Take the entries below and print only the lines from the one with "Choose the Hand tool" through the one with "The height and width of the screenshot is (630, 1200).", exactly as they stand, both ends included.
=======
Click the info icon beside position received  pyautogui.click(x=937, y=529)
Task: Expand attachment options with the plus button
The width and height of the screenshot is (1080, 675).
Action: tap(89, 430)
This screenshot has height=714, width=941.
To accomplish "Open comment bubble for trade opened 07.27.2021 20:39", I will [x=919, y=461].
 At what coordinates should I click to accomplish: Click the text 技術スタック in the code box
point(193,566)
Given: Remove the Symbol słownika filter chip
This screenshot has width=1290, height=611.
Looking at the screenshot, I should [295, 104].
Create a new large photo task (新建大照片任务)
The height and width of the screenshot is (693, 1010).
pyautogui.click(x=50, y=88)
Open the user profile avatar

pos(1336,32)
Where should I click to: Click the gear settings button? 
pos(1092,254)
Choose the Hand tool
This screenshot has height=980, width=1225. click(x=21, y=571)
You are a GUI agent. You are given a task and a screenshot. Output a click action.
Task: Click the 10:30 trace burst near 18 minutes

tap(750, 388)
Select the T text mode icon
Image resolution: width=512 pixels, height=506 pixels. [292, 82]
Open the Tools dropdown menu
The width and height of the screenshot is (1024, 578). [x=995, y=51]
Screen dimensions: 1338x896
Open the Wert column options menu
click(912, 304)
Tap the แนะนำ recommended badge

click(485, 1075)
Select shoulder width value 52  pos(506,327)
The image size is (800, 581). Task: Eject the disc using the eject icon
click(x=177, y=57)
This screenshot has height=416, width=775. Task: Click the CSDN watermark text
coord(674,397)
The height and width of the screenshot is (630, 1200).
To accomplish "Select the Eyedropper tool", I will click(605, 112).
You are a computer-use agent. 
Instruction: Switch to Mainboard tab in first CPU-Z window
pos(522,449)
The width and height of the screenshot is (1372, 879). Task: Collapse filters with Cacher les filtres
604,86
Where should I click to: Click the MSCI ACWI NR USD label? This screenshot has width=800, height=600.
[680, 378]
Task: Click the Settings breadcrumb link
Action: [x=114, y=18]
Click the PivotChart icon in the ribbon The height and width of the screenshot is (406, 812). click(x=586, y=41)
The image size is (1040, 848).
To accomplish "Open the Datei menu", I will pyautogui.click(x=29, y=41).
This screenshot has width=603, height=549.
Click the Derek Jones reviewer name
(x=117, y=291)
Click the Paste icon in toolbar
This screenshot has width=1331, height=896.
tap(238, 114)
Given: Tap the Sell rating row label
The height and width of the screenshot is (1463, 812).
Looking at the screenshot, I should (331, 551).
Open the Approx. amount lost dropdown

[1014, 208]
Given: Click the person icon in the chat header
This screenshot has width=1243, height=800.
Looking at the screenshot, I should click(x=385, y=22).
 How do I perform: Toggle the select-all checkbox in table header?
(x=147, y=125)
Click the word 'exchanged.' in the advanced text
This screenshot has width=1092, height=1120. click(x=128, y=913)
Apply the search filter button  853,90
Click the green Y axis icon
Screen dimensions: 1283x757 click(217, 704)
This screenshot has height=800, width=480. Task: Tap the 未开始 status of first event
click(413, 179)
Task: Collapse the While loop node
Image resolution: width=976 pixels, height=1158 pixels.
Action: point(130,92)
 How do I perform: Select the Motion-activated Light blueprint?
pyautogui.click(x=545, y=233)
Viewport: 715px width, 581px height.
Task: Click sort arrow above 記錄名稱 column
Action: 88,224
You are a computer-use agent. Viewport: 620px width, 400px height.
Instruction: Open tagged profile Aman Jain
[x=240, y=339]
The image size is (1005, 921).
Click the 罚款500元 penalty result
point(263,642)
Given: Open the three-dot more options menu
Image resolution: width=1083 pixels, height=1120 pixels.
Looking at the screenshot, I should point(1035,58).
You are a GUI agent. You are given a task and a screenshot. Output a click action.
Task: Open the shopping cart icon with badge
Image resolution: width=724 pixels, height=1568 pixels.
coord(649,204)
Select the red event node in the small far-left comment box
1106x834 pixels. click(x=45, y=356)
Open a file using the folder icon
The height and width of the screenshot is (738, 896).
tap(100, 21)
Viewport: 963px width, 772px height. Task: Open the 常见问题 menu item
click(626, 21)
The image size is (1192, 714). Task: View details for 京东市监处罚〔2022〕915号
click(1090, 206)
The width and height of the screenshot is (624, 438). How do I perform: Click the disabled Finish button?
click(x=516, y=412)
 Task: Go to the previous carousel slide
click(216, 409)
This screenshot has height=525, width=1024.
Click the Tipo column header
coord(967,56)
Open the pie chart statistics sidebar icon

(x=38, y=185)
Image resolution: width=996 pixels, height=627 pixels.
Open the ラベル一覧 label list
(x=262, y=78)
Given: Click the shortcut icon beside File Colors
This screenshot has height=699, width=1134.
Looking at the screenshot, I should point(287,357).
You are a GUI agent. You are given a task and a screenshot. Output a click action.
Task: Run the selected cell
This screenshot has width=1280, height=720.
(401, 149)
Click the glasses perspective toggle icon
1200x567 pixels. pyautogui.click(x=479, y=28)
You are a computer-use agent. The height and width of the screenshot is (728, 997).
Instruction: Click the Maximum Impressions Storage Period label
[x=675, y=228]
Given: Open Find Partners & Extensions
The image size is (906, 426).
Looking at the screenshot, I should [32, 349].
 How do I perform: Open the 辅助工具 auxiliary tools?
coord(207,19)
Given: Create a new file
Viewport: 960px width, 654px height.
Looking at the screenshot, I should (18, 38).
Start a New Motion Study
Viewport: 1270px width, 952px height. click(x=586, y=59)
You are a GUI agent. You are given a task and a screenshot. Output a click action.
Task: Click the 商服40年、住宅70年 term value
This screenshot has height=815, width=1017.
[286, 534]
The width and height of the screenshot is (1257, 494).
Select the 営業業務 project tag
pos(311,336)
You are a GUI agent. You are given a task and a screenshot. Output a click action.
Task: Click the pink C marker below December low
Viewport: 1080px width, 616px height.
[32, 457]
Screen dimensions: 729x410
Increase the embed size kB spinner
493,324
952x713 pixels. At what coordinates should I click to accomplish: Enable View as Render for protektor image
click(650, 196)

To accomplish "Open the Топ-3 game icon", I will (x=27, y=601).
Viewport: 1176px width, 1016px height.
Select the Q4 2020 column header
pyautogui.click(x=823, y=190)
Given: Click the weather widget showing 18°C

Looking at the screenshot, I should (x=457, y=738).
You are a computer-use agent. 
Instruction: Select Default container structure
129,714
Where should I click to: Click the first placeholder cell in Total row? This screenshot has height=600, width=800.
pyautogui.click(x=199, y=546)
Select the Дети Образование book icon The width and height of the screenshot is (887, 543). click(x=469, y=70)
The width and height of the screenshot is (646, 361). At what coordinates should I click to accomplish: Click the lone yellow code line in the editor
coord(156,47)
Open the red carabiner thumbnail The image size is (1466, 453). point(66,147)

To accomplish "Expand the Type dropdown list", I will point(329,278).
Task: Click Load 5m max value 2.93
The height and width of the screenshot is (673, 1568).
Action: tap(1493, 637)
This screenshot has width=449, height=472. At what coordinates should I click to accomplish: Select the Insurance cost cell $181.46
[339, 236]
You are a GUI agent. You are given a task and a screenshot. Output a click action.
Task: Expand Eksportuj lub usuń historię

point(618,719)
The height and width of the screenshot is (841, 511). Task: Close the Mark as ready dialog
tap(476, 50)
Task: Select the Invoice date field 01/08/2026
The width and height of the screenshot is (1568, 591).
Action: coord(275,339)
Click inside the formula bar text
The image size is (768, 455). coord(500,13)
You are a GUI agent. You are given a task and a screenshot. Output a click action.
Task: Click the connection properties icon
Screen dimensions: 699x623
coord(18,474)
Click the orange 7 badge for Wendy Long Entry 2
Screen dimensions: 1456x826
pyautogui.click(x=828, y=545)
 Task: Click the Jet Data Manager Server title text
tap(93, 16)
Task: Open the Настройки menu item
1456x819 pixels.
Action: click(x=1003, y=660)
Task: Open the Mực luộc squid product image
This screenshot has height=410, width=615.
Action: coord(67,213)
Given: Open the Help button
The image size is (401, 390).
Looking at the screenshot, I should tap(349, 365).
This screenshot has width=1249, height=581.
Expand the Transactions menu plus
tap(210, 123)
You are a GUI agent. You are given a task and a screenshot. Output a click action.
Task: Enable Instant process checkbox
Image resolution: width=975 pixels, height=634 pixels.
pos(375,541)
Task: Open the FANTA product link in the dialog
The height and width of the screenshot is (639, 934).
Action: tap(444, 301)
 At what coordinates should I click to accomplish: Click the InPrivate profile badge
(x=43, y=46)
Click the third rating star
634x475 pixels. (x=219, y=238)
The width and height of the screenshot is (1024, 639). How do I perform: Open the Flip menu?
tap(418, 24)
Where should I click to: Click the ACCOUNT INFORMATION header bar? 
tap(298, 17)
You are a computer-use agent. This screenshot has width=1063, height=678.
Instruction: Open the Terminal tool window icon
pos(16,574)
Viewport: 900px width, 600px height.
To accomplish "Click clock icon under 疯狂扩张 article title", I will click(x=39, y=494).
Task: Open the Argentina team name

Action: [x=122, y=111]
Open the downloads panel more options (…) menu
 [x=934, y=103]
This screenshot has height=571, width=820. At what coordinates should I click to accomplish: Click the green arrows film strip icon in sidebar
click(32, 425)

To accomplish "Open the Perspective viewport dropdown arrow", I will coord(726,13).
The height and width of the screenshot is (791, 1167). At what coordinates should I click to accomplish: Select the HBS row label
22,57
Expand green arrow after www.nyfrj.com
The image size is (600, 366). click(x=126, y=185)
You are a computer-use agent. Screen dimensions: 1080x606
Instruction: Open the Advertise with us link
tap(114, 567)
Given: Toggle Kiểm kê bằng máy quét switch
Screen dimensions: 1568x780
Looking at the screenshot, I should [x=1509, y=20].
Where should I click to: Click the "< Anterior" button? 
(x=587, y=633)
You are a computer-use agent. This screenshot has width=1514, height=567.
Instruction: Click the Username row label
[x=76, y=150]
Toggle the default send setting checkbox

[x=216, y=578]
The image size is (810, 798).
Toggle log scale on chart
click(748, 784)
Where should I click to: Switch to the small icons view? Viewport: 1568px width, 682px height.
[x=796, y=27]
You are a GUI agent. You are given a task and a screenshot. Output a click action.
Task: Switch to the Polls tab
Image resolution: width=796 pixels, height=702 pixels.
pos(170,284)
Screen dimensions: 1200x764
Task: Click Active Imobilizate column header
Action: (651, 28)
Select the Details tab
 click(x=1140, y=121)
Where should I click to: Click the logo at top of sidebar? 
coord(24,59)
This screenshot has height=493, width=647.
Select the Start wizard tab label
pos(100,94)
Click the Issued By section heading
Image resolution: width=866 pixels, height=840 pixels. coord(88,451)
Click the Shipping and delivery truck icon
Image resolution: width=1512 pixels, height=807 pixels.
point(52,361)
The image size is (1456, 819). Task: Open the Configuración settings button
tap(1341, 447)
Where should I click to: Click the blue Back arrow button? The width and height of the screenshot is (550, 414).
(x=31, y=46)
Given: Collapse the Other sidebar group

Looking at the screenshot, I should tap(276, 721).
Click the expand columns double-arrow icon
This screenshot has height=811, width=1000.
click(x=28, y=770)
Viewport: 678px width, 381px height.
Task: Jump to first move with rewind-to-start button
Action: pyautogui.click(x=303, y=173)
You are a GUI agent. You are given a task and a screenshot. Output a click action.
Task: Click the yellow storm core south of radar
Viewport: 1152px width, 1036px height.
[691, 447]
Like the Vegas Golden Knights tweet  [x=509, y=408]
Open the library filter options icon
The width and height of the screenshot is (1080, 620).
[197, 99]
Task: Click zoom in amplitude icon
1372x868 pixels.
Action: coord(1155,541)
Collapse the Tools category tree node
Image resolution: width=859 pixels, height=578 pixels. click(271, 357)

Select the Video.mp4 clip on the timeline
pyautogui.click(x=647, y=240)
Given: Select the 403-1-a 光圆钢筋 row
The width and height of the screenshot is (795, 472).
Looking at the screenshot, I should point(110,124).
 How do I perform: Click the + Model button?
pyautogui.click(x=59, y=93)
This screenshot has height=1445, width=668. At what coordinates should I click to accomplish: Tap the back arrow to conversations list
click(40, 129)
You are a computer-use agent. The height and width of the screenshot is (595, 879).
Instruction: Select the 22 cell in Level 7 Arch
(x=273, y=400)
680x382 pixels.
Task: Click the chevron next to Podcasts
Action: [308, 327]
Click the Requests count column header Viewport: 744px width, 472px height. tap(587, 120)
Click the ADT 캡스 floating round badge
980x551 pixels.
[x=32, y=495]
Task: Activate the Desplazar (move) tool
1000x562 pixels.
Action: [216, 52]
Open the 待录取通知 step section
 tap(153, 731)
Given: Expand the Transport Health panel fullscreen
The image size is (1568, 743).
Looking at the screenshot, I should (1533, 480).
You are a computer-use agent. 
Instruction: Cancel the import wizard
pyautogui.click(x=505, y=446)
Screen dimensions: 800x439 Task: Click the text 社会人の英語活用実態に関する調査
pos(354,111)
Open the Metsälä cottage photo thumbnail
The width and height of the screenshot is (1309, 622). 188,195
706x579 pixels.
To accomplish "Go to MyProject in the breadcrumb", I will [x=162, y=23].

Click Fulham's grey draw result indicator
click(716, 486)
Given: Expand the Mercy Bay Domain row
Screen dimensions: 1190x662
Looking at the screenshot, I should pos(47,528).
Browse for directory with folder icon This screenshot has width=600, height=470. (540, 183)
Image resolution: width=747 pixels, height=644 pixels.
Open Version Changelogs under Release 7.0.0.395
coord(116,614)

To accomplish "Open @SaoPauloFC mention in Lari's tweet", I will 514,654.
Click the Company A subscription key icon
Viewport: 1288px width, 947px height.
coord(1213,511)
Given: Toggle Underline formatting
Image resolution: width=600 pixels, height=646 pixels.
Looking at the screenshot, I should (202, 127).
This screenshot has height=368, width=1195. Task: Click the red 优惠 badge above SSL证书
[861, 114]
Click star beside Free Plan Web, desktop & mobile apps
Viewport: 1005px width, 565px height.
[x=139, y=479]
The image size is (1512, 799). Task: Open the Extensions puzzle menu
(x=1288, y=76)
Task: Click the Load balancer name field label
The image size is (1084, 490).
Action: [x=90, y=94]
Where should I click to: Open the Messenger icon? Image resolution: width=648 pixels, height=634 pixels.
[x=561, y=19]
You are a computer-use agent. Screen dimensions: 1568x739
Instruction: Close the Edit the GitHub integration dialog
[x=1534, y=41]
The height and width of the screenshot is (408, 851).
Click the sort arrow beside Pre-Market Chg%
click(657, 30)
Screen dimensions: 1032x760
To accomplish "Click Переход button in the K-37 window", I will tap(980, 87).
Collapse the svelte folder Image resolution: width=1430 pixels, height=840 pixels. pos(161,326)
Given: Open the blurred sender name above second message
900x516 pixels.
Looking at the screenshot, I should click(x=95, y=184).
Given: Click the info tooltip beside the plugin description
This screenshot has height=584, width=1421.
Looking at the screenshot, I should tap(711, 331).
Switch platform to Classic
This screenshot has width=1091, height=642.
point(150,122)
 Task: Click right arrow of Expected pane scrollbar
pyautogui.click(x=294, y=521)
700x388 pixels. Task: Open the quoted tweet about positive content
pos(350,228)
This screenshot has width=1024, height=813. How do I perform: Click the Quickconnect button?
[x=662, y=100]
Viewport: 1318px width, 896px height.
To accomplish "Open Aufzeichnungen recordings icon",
=======
▸ **Response to the task**
Choose the Hand tool
This screenshot has height=980, width=1225. click(x=21, y=571)
You are a GUI agent. You are given a task and a screenshot. Output a click action.
Task: Click the 10:30 trace burst near 18 minutes

tap(750, 388)
Select the T text mode icon
Image resolution: width=512 pixels, height=506 pixels. [292, 82]
Open the Tools dropdown menu
The width and height of the screenshot is (1024, 578). [x=995, y=51]
Screen dimensions: 1338x896
Open the Wert column options menu
click(912, 304)
Tap the แนะนำ recommended badge

click(485, 1075)
Select shoulder width value 52  pos(506,327)
The image size is (800, 581). Task: Eject the disc using the eject icon
click(x=177, y=57)
This screenshot has height=416, width=775. Task: Click the CSDN watermark text
coord(674,397)
The height and width of the screenshot is (630, 1200).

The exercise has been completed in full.